As ~20-nt sequences are derived from the 5′ terminal of cDNAs, CAGE tags can be massively generated using a biotinylated cap-trapper with specific linkers to ensure that the sequences after 5′ cap of cDNAs are reserved (39). Based on this attribute, CAGE tags are extensively adopted to identify the TSSs of genes with 5′ cap transcripts, i.e. RNA polymerase II (class II) genes (40). Similar to CAGE tags, TSS Seq tags initially denominated by DBTSS are also the 5′-end sequences of human and mice cDNAs based on use of the TSS Seq method (33). More than 300 million TSS Seq tags were generated by integrating the oligo-capping method and Solexa sequencing technology, offering an abundant resource to detect class II TSSs. Besides, histone methylation significantly influences gene expression. H3K4me3, which represents histone H3 as trimethylated at its lysine 4 residue, is enriched around TSS and positively correlated with gene expression, regardless of whether or not the genes are transcribed productively. As a massive parallel signature sequencing technique, ChIP-seq performs well in chromatin modifications and provides high-resolution profiling of histone methylations in the human genome (34).

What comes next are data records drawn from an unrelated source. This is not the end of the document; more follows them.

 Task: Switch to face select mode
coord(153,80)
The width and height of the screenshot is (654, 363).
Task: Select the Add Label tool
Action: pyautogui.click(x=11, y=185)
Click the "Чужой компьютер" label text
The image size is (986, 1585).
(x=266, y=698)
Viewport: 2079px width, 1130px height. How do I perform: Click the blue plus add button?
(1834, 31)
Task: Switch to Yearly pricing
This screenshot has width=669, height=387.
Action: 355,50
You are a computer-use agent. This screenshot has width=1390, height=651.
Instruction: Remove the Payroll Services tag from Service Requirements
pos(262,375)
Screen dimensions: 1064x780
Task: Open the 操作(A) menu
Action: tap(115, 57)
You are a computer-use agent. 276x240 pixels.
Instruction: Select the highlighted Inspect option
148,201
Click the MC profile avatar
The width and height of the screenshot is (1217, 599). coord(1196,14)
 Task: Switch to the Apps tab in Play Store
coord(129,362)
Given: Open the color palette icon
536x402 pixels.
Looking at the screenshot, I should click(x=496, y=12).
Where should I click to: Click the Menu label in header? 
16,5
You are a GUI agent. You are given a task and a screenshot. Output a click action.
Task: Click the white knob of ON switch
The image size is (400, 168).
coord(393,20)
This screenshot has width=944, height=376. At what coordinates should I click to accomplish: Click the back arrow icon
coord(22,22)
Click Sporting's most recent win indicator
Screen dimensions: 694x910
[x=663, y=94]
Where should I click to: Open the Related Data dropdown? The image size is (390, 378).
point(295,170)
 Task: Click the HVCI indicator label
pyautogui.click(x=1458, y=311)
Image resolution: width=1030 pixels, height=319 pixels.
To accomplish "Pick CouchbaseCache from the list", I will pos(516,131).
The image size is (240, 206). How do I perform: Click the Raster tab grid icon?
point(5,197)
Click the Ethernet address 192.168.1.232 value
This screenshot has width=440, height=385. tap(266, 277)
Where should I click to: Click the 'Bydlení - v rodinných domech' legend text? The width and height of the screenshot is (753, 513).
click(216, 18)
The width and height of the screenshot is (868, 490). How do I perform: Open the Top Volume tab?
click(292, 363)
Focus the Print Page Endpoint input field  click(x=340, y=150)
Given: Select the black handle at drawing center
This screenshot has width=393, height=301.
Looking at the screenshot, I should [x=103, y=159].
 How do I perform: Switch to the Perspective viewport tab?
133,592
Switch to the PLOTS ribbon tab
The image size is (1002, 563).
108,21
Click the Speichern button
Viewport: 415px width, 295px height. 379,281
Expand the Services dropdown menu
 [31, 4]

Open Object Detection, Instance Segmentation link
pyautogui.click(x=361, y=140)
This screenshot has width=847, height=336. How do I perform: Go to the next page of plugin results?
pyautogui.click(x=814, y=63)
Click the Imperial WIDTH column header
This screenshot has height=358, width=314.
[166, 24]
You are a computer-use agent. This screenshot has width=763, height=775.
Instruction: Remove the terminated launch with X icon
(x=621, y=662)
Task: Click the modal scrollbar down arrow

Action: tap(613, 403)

To evaluate the feasibility of using these three experimental-based datasets to identify miRNA TSS, the occurrence distributions of CAGE tags, TSS Seq tags, and H3K4me4 modification around experimentally verified TSSs of RNA polymerase II genes were examined (Figure 2). After obtaining 7286 annotated genes with Entrez Gene ID and unique TSS from DBTSS, genes with multiple TSSs were omitted to avoid the overlapping tags between adjacent TSSs (Supplementary Figure S3). Next, the averages of CAGE tags, TSS Seq tags and H3K4me4-enriched loci from −2500 to +2500 (window size = 200 bp) relative to each TSS were mapped and analyzed. Figure 2A depicts the tag occurrence distributions of three sets of experimental evidence, and the peaks of CAGE and TSS Seq tags are positively correlated with the locations of the experimentally verified TSSs as well as H3K4me3-enriched loci. It implies that CAGE tags, TSS Seq tags and H3K4me3-enriched loci can be considered as effective supporting evidences for revealing the TSSs of RNA polymerase II genes, including TSSs of miRNAs (Figure 2B).
TSS candidates of intragenic and intergenic human miRNAs
To identify miRNA TSSs in the human genome, three sets of experimental evidence including CAGE tags, TSS Seq tags and H3K4me4 modification were mapped to the 50 kb upstream region of each miRNA precursor to observe their occurrence distribution. According to the evaluation process mentioned above, genomic loci that aggregated by three sets of experimental evidence with apparent peaks reveals a highly probable regions for miRNA TSSs. Additionally, expressed sequence tags (ESTs) and evolutionarily conserved genomic regions around putative miRNA TSSs also provide strong evidence to increase the reliability of corresponding miRNA TSSs.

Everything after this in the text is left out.